The new chairman of the Senate Environment and Public Works subcommittee on Transportation and Infrastructure will showcase freight policy issues for a new highway bill and perhaps his own experience with them, in a roundtable discussion this afternoon on building out the nation’s freight network. 

That will be one of the first steps by Chairman Thomas R. Carper, D-Del., toward leaving his mark on this year’s surface transportation legislation, along with ranking subcommittee Republican  John Barrasso of Wyoming.

They will be joined by Connecticut Democrat  Richard Blumenthal  and Roy Blunt , R-Mo., who are the chairman and ranking member of the Commerce, Science and  Transportation subcommittee that has jurisdiction over transportation safety. The witness list for the 4 p.m. session also includes various transportation industry and state DOT officials to pitch for their preferred freight policies.

The Delaware Democrat will play the key role, and could have an outsized influence on whatever highway legislation the Environment and Public Works Committee churns out in the coming weeks.

Committee Chairwoman Barbara Boxer , D-Calif., has already promised a “basic” bill that would authorize federal road, bridge and transit programs for another six years at current spending levels plus inflation. That is much more constrained that the Transportation Department’s proposal, but paying for it will still be a problem for the tax-writing Finance Committee to solve.

The Highway Trust Fund’s revenue stream is on the skids compared with the project costs it is committed to pay out, and on course to start causing the Transportation Department by late July to slow payments to states for construction costs coming due.

Carper could help find a solution to both writing a bill reauthorizing highway and transit programs, and funding it. Like his predecessor, Montana Democrat Max Baucus , Carper is also a member of the Finance Committee.

But unlike Baucus, Carper served nearly a decade as governor of a state that deals with nearly every pressing transportation need that exists nationwide.

In Delaware’s northern tier, a heavily traveled Delaware Turnpike connects vehicles between the dense metro areas of Washington, Baltimore, Philadelphia and New York. Wilmington and its suburbs have their own burgeoning transit needs. And a multistate bridge authority connects Delaware with New Jersey, as users pay for it through tolls.

Downstate, residential growth in exurban areas including Middletown are stretching highway dollars as transportation planners try to keep up with newcomers.

Over the past decades, the state has also had to pave much of its own path forward on expanding capacity to reach its heavily visited beaches without busting its modest transportation budget.
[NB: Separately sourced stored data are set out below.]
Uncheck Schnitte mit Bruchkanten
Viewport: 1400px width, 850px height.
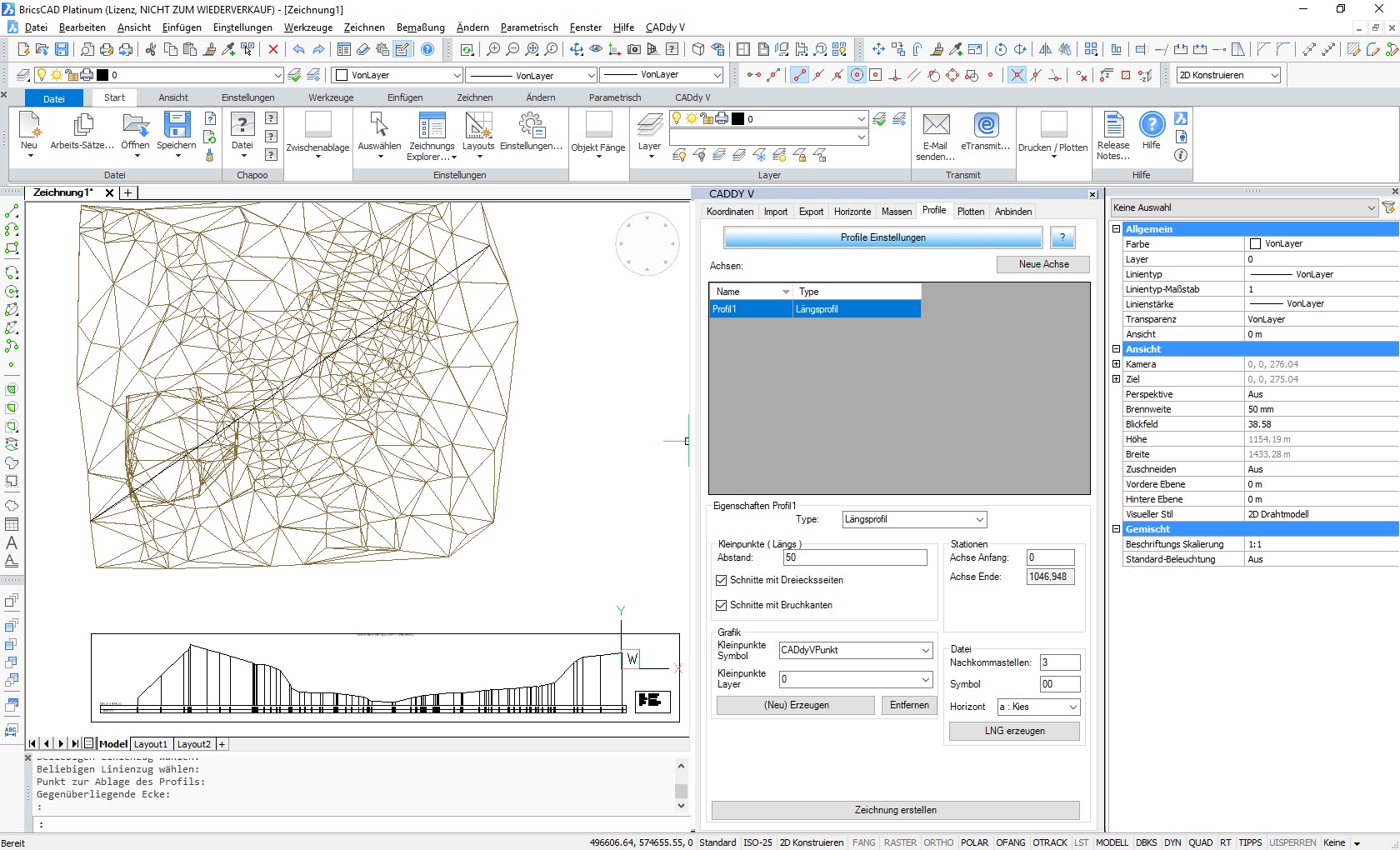pos(722,605)
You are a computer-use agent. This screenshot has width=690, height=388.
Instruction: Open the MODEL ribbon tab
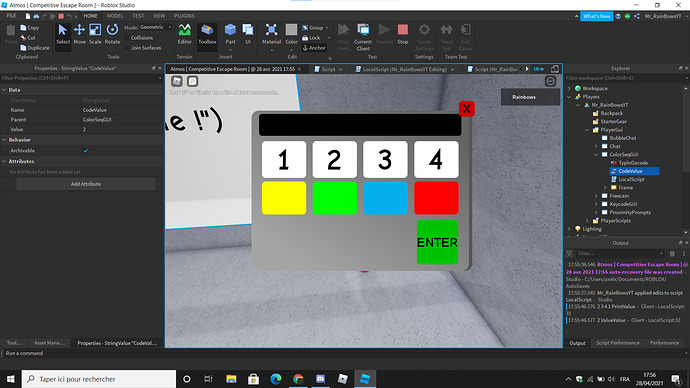(115, 16)
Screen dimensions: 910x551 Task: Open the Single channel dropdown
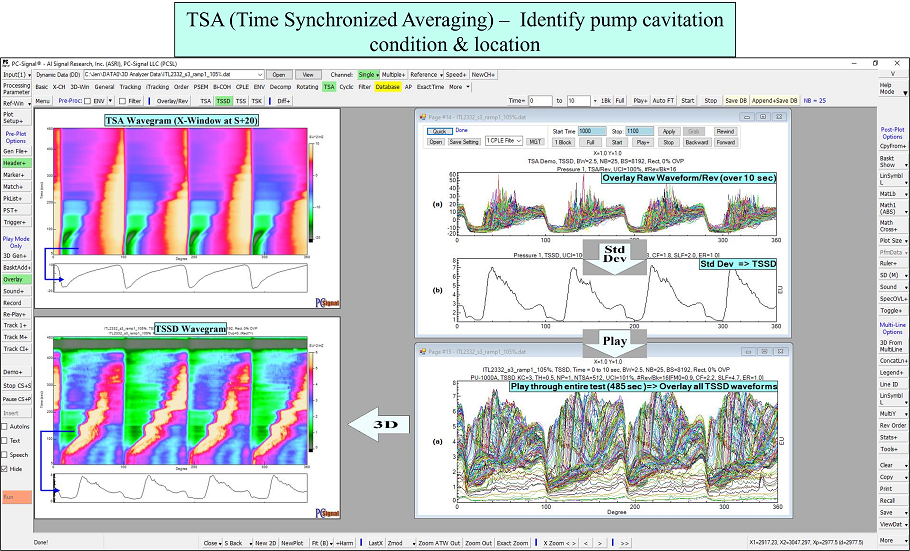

As governor, Carper helped oversee a major expansion of the state’s Route 1, a tolled expressway connecting the capital of Dover and the coast with population centers in the north.

Tolling has largely been a success for Delaware, as traffic on its major roads far exceeds what its home-state population would generate absent user fees from its dense neighbors of Maryland, Pennsylvania and New Jersey.

Carper’s hands-on experience using such a financing mechanism, along with the Obama administration’s  embrace of tolling  in its new highway proposal, make it more likely current restrictions to new tolling could be lifted as part of a new bill.

Trucking companies, though, could put help slow any push toward tolling. Dave Osiecki, the American Trucking Associations’ executive vice president, said Tuesday that the Obama proposal relied too much on “looking for the proverbial ‘nickels in the couch cushions.’”

The ATA criticized the administration’s plan to cover trust fund obligations with a corporate tax overhaul as well as tolls and public-private partnerships.

Carper brings home-state experience on such issues to his freight roundtable today, and to both the Environment and Public Works and Finance committees as they craft the programs and budget offsets for the next surface transportation bill.